Fred Rouse was a Black butcher who was lynched by a white mob in Fort Worth in 1921. With this reparative justice project, T1012 seeks to return resources to the communities that were targeted for marginalization and violence by the KKK.
The plan is to transform the building into a vibrant cultural hub with state-of-the-art performance space, arts training and programming, services for underserved and LGBTQ+ youth, exhibit spaces dedicated to social justice and civil rights, a makerspace and tool library for local DIY classes, meeting spaces for racial equity and leadership workshops and community events, an outdoor urban agriculture and artisan marketplace, and affordable live/work spaces for artists- and entrepreneurs-in-residence.

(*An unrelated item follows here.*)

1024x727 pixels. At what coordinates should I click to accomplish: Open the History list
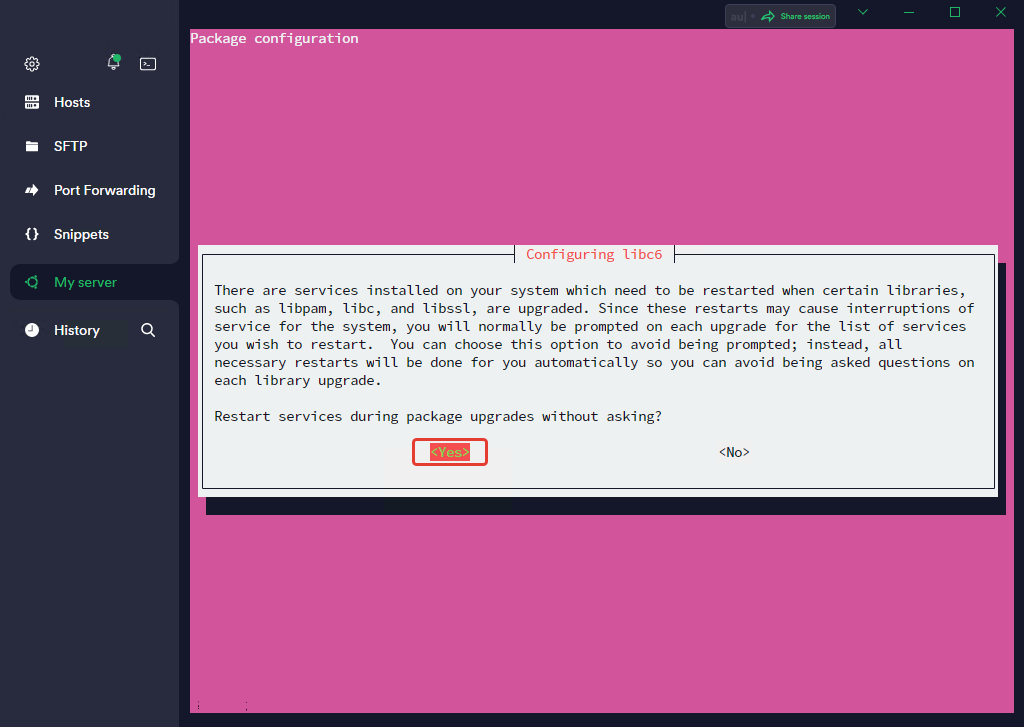pyautogui.click(x=76, y=330)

The acquisition has been in the works since 2019 and was made possible by a grant from the Rainwater Charitable Foundation and the mobilization efforts of the T1012 Founding Board, a pluri-cultural, shared leadership collective of eight local organizations:
In a statement, Daniel Banks, Ph.D., who is Board Chair and co-founder/co-artistic director of DNAWORKS, says he envisions “a crossroads where all of Fort Worth can gather; where every cultural group feels a sense of belonging, of being seen, represented, and listened to; where we celebrate the richness of our individual cultures freely and openly; and where repairing past harm and damage leads to greater respect and appreciation, creativity, and love — of self and one another.”